Mahmud Ghaznavi was the first ruler of the Ghaznavid dynasty (977–1186 AD) who ruled over large parts of Iran, Afghanistan and areas that are part of northwest India today. He invaded Indian territories multiple times and famously attacked the iconic Somnath Temple in Gujarat and destroyed the idol.
Who is Anas Haqqani?
Anas Haqqani is the youngest son of Afghan military commander Jalaluddin Haqqani who founded the Haqqani Network and fought both the Soviet Union and the US in Afghanistan during the Cold War period. He is the brother of Taliban’s new Interior Minister Sirajuddin Haqqani and helps operate the Islamist militant group Haqqani Network.
In November 2019, he was one of three Taliban leaders released by the Ashraf Ghani-led Afghanistan government as part of a prisoner swap involving two Western hostages. Later, he served as a key member of the Taliban’s negotiation team in its political office in Doha, Qatar.
Though the Taliban and the Haqqani Network are separate entities, the induction of senior Haqqani members like Sirajuddin into the new Taliban cabinet has highlighted the groups’ growing closeness since the 1990s.
Mahmud Ghaznavi’s raid, other attacks on Somnath temple
Several historians like A. L. Basham, Dr. B.R. Ambedkar, W.W. Hunter, Stanley Lane-Poole, Romila Thapar, Sidney Owen and Mohammad Habib have written about Mahmud Ghaznavi’s raid on the Somnath temple in 1026 AD. Most theories suggest the Turkic ruler was attracted to the wealth in India.
“Mahmud’s 1026 raid on Somnath alone brought on twenty million dinars worth of spoil,” wrote historian Richard M. Eaton in a research paper in 2000 titled ‘Temple Desecration in Pre-modern India’.
Mahmud Ghaznavi is the son of the founder of the Ghaznavid dynasty, Sabuktigin, who defeated the Hindu Shahi raja who controlled the territory between Kabul and northwest Punjab in 986 AD.
Eaton further explains that Ghaznavid rulers frequently raided and looted Indian cities, especially temples which had “movable” wealth, to finance their larger imperial goals.
After Mahmud’s raid, the Somnath temple was rebuilt by Hindu rulers, according to an archaeological report submitted in 1950 by B.K. Thapar. However, it was attacked multiple times in the decades following, by various warriors such as Alaf Khan, a general of the Khilji rulers in Delhi, and Mughal ruler Aurangzeb.
Rebuilding Somnath temple
After independence, Deputy PM Sardar Vallabhbhai Patel on 13 November 1947 promised to rebuild the temple which was in ruins. The rebuilt temple was inaugurated on 11 May 1950 by the then President Rajendra Prasad.
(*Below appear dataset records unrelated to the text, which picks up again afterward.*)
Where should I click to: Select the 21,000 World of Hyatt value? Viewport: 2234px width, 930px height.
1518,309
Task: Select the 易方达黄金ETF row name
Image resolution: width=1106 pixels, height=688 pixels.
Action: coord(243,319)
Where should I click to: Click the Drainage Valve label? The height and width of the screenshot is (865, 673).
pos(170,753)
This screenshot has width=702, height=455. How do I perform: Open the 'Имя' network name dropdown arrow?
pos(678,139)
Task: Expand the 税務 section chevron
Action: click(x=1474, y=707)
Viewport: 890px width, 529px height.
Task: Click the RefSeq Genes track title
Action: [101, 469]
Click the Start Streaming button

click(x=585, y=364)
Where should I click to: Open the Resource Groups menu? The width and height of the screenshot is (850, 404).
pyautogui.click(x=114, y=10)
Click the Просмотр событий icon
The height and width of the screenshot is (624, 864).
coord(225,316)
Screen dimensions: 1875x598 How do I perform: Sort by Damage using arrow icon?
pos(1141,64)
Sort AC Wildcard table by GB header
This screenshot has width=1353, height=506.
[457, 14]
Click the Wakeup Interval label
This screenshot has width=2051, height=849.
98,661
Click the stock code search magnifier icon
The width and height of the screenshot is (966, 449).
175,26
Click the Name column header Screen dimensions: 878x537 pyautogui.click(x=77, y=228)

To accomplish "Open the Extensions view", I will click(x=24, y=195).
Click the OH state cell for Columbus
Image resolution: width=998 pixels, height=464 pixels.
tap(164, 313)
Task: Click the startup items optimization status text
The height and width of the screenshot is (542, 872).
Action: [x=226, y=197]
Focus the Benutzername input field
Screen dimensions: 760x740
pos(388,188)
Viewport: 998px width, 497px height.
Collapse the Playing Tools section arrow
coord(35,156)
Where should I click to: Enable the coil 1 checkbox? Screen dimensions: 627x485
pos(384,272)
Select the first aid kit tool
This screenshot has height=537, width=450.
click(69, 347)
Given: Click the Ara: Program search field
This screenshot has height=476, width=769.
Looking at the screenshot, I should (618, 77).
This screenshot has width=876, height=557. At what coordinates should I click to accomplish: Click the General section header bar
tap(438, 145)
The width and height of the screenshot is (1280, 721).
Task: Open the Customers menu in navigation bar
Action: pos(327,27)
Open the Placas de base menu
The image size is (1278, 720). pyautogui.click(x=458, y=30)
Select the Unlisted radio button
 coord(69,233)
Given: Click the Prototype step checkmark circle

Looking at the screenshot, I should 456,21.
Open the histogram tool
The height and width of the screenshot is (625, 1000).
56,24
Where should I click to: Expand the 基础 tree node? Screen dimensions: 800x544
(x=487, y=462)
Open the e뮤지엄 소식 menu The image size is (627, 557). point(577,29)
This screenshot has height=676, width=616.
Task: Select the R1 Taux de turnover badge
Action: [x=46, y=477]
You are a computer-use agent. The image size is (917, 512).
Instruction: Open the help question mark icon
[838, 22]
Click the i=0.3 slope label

“Hindu sentiment in regard to this temple is both strong and widespread,” notes Hilal Ahmed, associate professor at the Centre for the Study of Developing Societies (CSDS) in Delhi.
K.M. Munshi, a politician and activist, majorly contributed to the rebuilding of the Somnath temple.
In 1922, he wrote about the pain Indians felt about the destruction of the temple. “Desecrated, burnt and battered, it still stood firm – a monument of our humiliation, and ingratitude. I can scarcely describe the burning shame which I felt on that early morning as I walked on the broken floor of the once-hallowed sabha mandap, littered with broken pillars and scattered stones. Lizards slipped in and out of their holes and the sound of my unfamiliar steps, and Oh! The shame of it! – an inspector’s horse, tied there, neighed at my approach with sacrilegious impertinence.”